◆ OBJETIVOS
1. Enumera los organismos del Estado que nombra el texto sobre los presos kirchneristas. No cuentes cargos como el de ministro.
2. Según el texto sobre los presos kirchneristas, ¿en qué fecha se presentó el programa IRIC?
3. Reproduce al pie de la letra el tramo del texto sobre los presos kirchneristas que va desde "Tal ocurrencia normativa, concebida" hasta "su carácter precoz.".

◆ PÁGINA
____________

¿Los ex funcionarios y referentes kirchneristas encarcelados por el régimen de la alianza Cambiemos son presos políticos o víctimas de arrestos arbitrarios? El Poder Ejecutivo, para no enturbiar la reconstrucción del estado de Derecho en el país, se inclina por la segunda lectura y apuesta a la revisión de cada una de sus causas por parte de la Corte Suprema. Un desafío contrarreloj, ya que la dilación de semejante herencia convertiría a sus damnificados en presos políticos de este gobierno. En medio de tal encrucijada, las nuevas autoridades deberán también desmontar ciertos mecanismos ideados por el macrismo con fines persecutorios, como el programa penitenciario IRIC (Intervención para la Reducción de Índices de Corruptibilidad), aún vigente en cuatro pabellones de Ezeiza y Marcos Paz.

Tal ocurrencia normativa, concebida por colaboradores del ex ministro de Justicia, Germán Garavano, fue presentada en sociedad el 31 de marzo de 2016 a través de un comunicado del Servicio Penitenciario Federal (SPF). No se había cumplido aún la decimosexta semana de Mauricio Macri en el sillón de Rivadavia: Y aquello indica el nivel de planificación que tuvo la cacería en ciernes, además de su carácter precoz.

____________

◆ BLOQUE DE DATOS

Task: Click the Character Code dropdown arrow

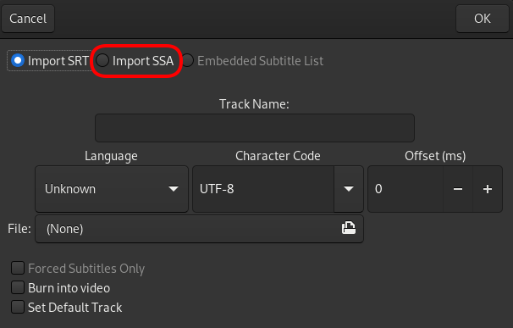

____________

◆ RESPUESTAS
1. Poder Ejecutivo, Corte Suprema, Servicio Penitenciario Federal (SPF)

2. El 31 de marzo de 2016, en un comunicado del Servicio Penitenciario Federal.

3.
Tal ocurrencia normativa, concebida por colaboradores del ex ministro de Justicia, Germán Garavano, fue presentada en sociedad el 31 de marzo de 2016 a través de un comunicado del Servicio Penitenciario Federal (SPF). No se había cumplido aún la decimosexta semana de Mauricio Macri en el sillón de Rivadavia: Y aquello indica el nivel de planificación que tuvo la cacería en ciernes, además de su carácter precoz.